--- Supplied passage ---
>>>>>
Social Bookmarking - Librarians where are you?

Came across a blog from Collective Intelligence on the topic of social bookmarking (tagging). I was at the Blogs & Social Media conference referenced in the article, where Keely Flint presented on the Bupa experience using Cogenz as the social bookmarking application. It occurred to me how much more successful these initiatives could be if Librarians were out there evangelising the merits of personal tagging, and how this would support more effective search and retrieval, a point also picked up by Helen Nicol. Maybe I’m reading the wrong blogs, but my perception is that most Librarians remain wedded to structured, corporate categorisation and file management systems, and haven’t yet grasped that the world is changing around them.  Sorry if I’m over-generalising, but  I’ve seen very few  articles/comments/blogs from Librarians in support of social bookmarking. Someone prove me wrong?

11 Comments so far

  1. Niall Cook on June 19th, 2007

    Thanks for the link, Steve. I think there are a few, but not many. It always surprises me that more librarians in different industries aren’t picking up on social bookmarking as something they can drive - and as you say, use to augment their existing search and retrieval knowledge bases.

  2. Steve Dale on June 19th, 2007

    Thanks for the comment Neil. I guess this is where I get inundated with lots of complaints from librarians who are doing stuff with social bookmarking. I’ll wait and see!
<<<<<
--- Information given ---
>>>>>
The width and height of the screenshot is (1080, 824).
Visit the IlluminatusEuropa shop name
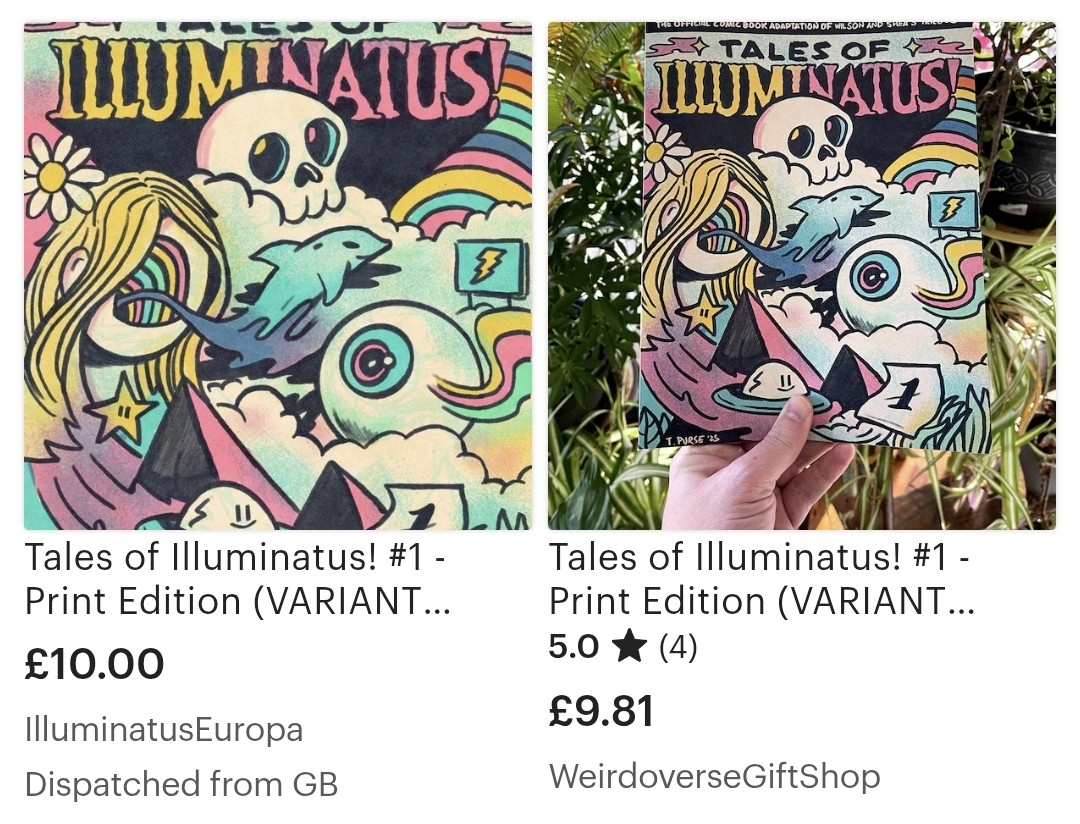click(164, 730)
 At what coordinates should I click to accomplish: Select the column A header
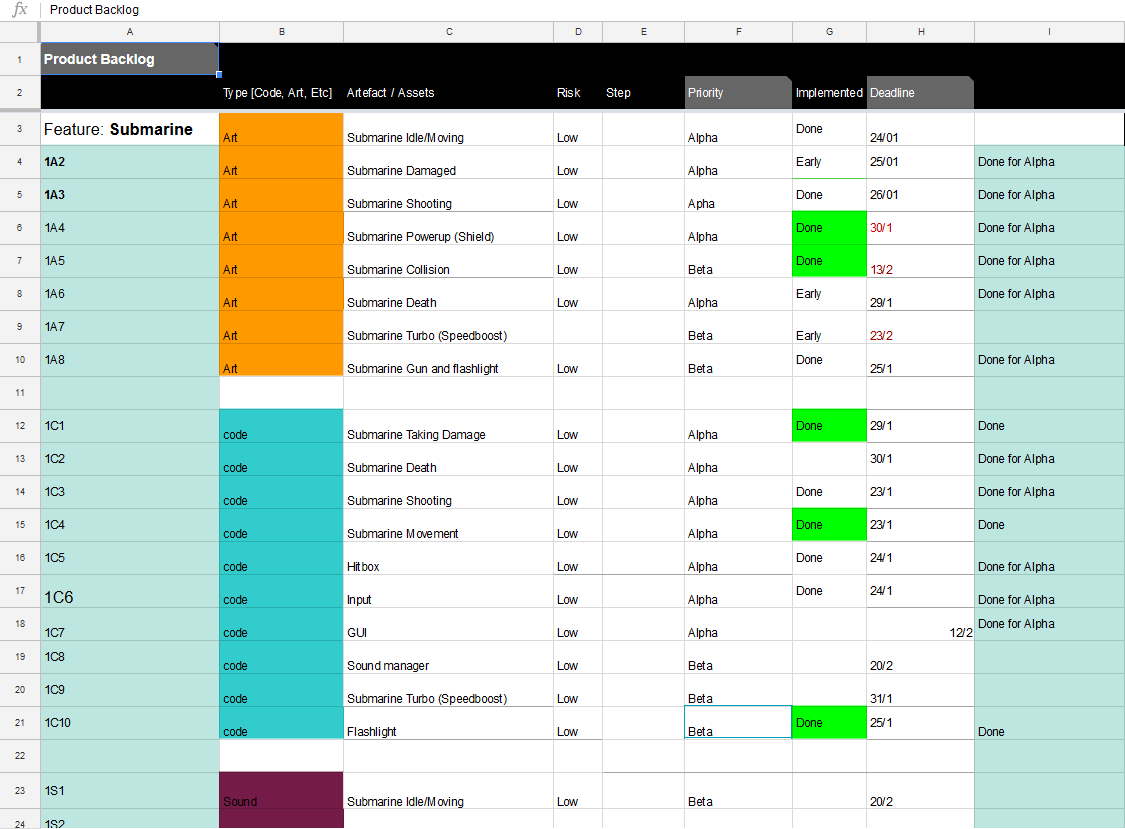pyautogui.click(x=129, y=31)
<<<<<
>>>>>
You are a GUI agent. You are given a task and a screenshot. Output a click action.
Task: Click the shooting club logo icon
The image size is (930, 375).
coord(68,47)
<<<<<
>>>>>
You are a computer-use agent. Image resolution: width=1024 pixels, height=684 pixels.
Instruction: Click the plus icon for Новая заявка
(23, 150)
<<<<<
--- Aim A ---
In the social bookmarking post, which kinds of writing does the author say have seldom come from librarians in support of social bookmarking? List them all.
--- Aim B ---
Extract the stretch of the social bookmarking post from "11 Comments so" through "retrieval knowledge bases.".
The items are separate material, apart from the social bookmarking post.

--- Result A ---
articles, comments, blogs

--- Result B ---
11 Comments so far

  1. Niall Cook on June 19th, 2007

    Thanks for the link, Steve. I think there are a few, but not many. It always surprises me that more librarians in different industries aren’t picking up on social bookmarking as something they can drive - and as you say, use to augment their existing search and retrieval knowledge bases.